● **ABOUT THIS TASK**
Exclude the pictures and reproduce exactly the lines that run from the one holding "Privacy Policy (26, 2258)" to the end of the entries below.

Recorded data:

┌────────

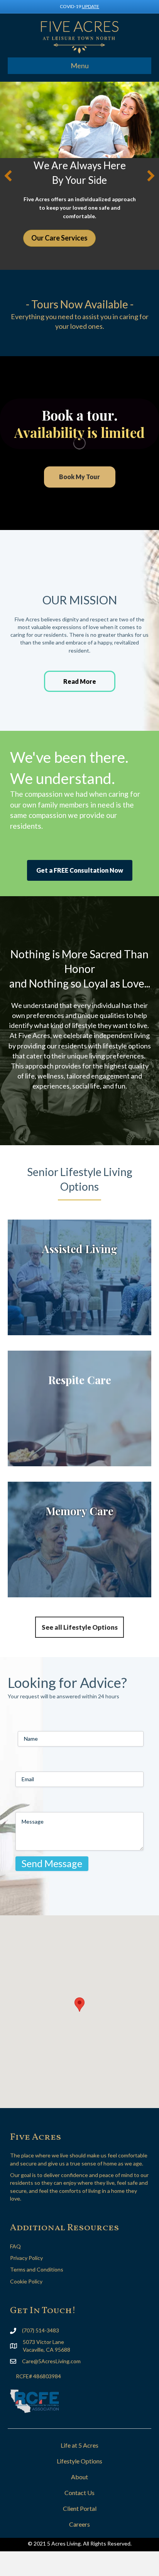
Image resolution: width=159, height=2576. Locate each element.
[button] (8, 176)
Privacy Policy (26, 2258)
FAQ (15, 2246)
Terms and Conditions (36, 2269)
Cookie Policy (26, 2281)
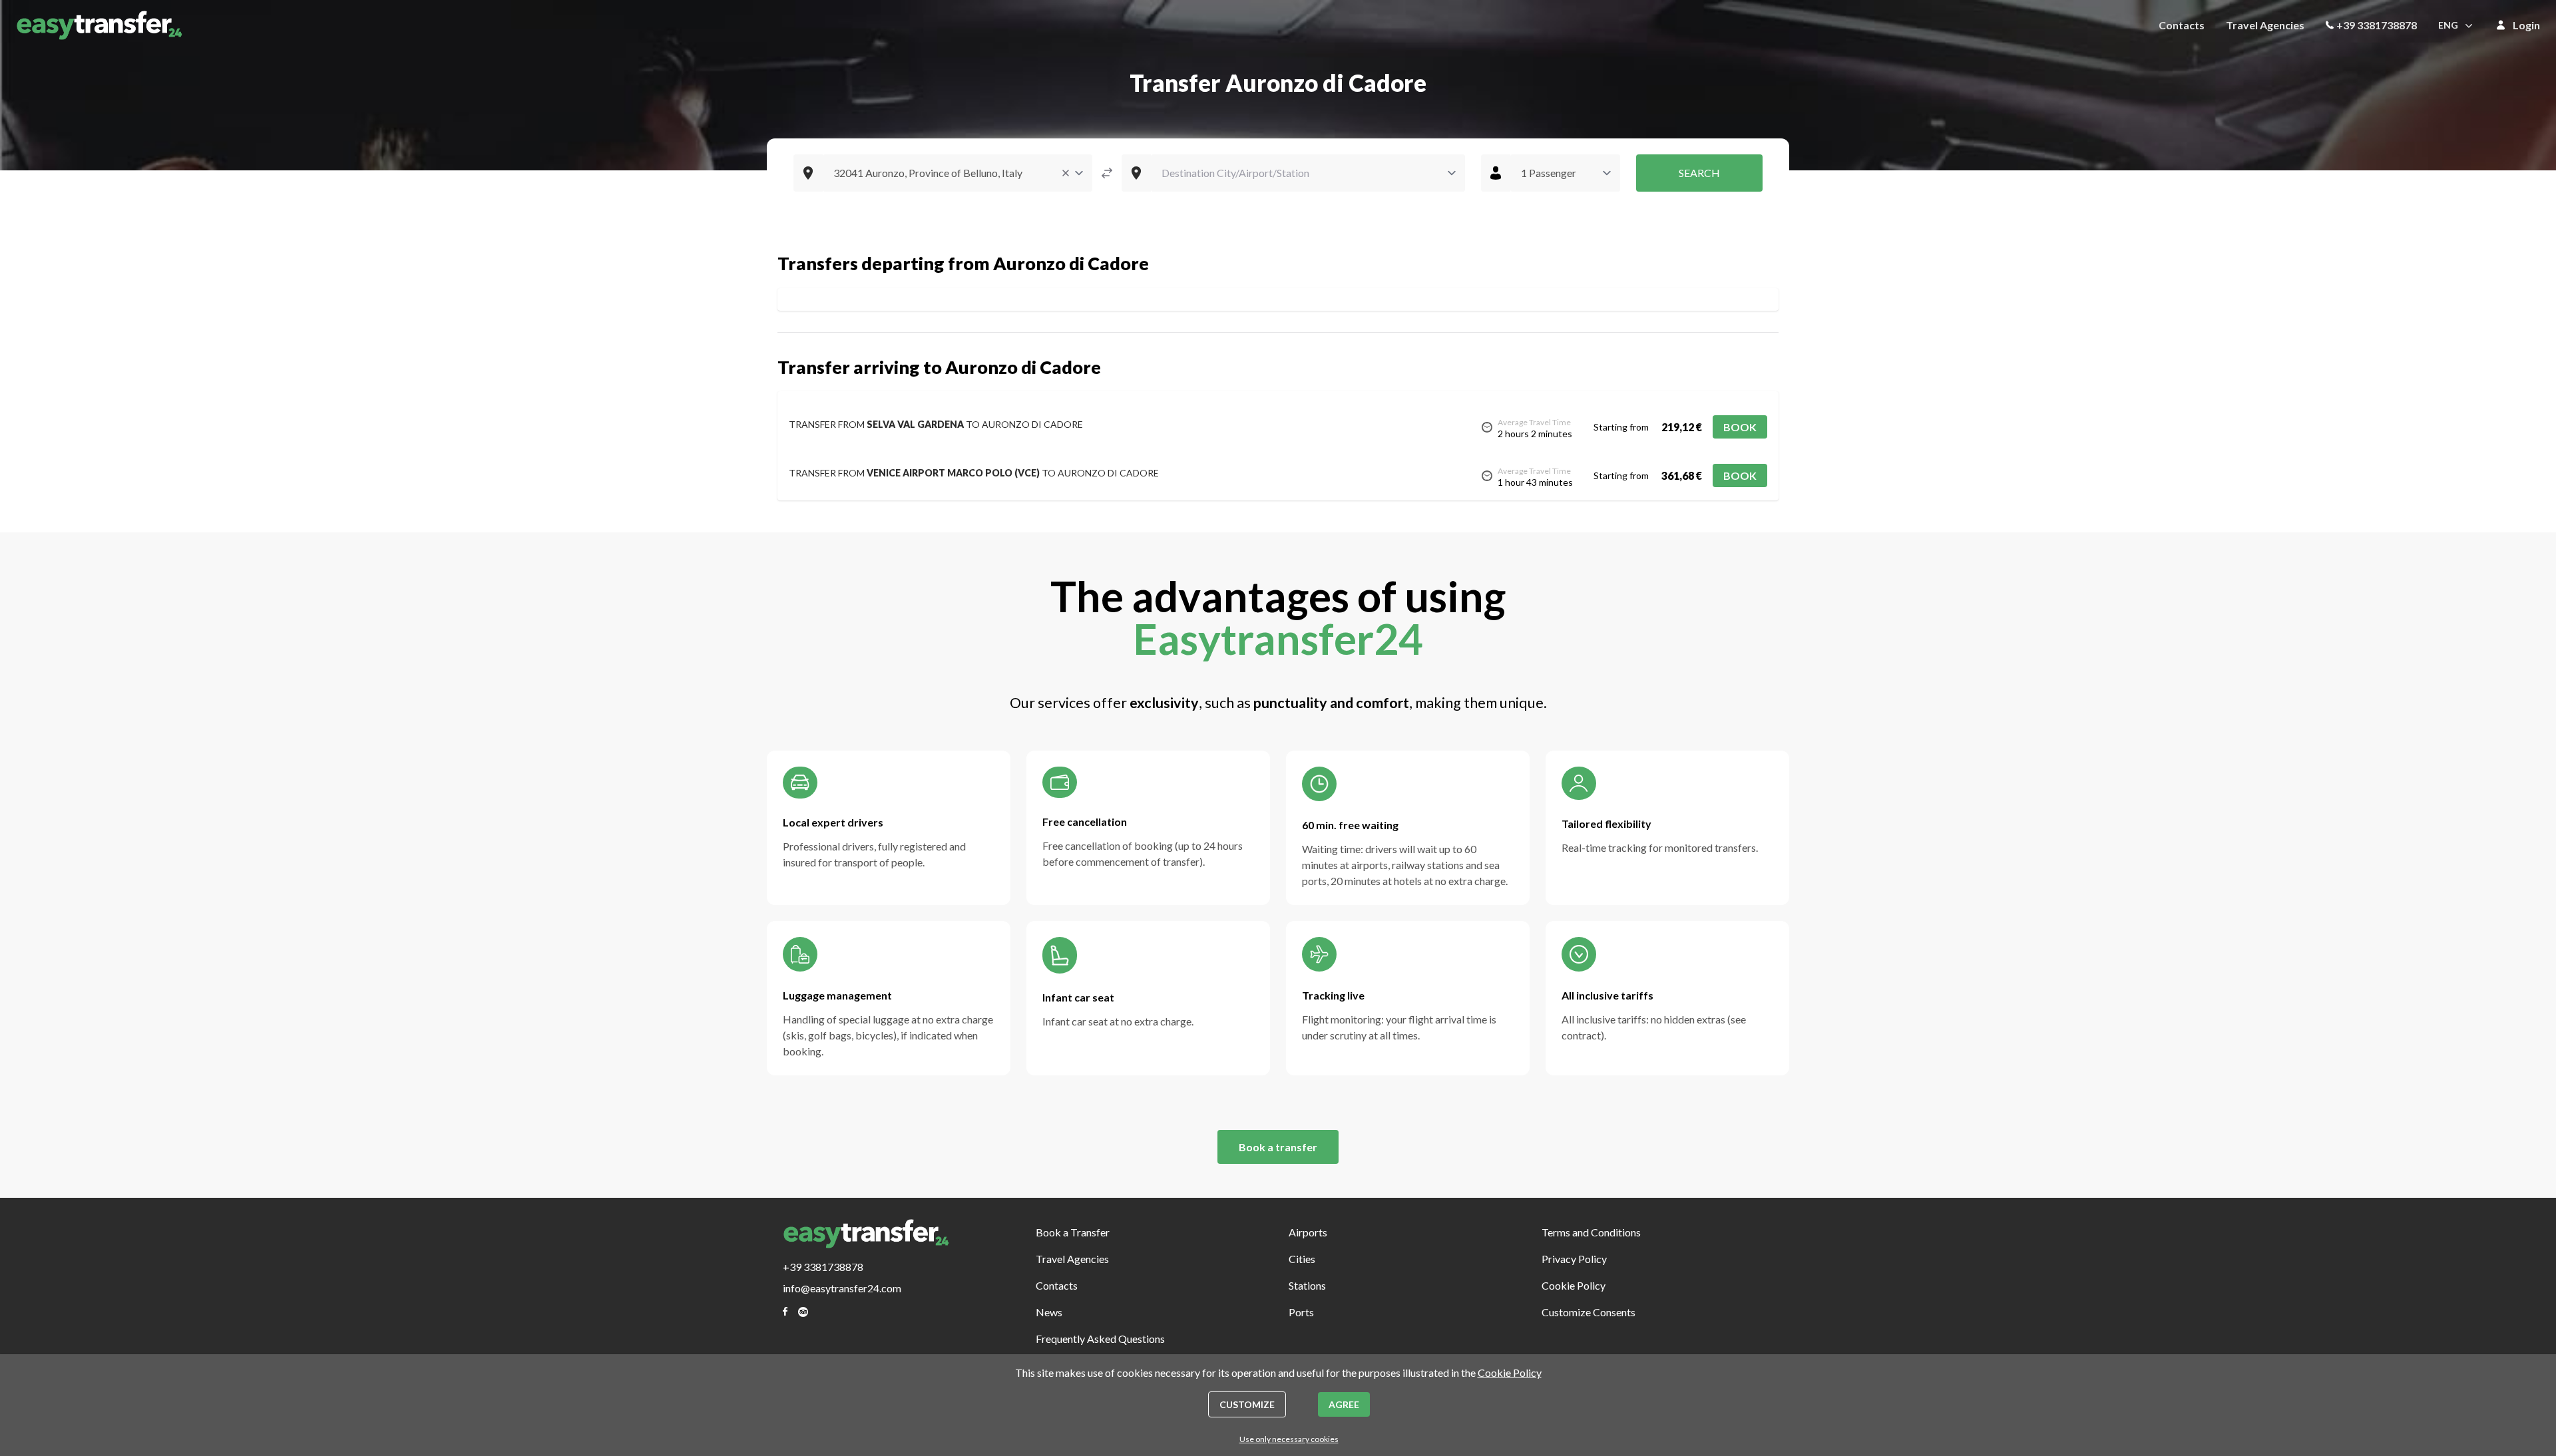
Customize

└────────

● **ANSWER SPACE**
Privacy Policy (26, 2258)
FAQ (15, 2246)
Terms and Conditions (36, 2269)
Cookie Policy (26, 2281)
Customize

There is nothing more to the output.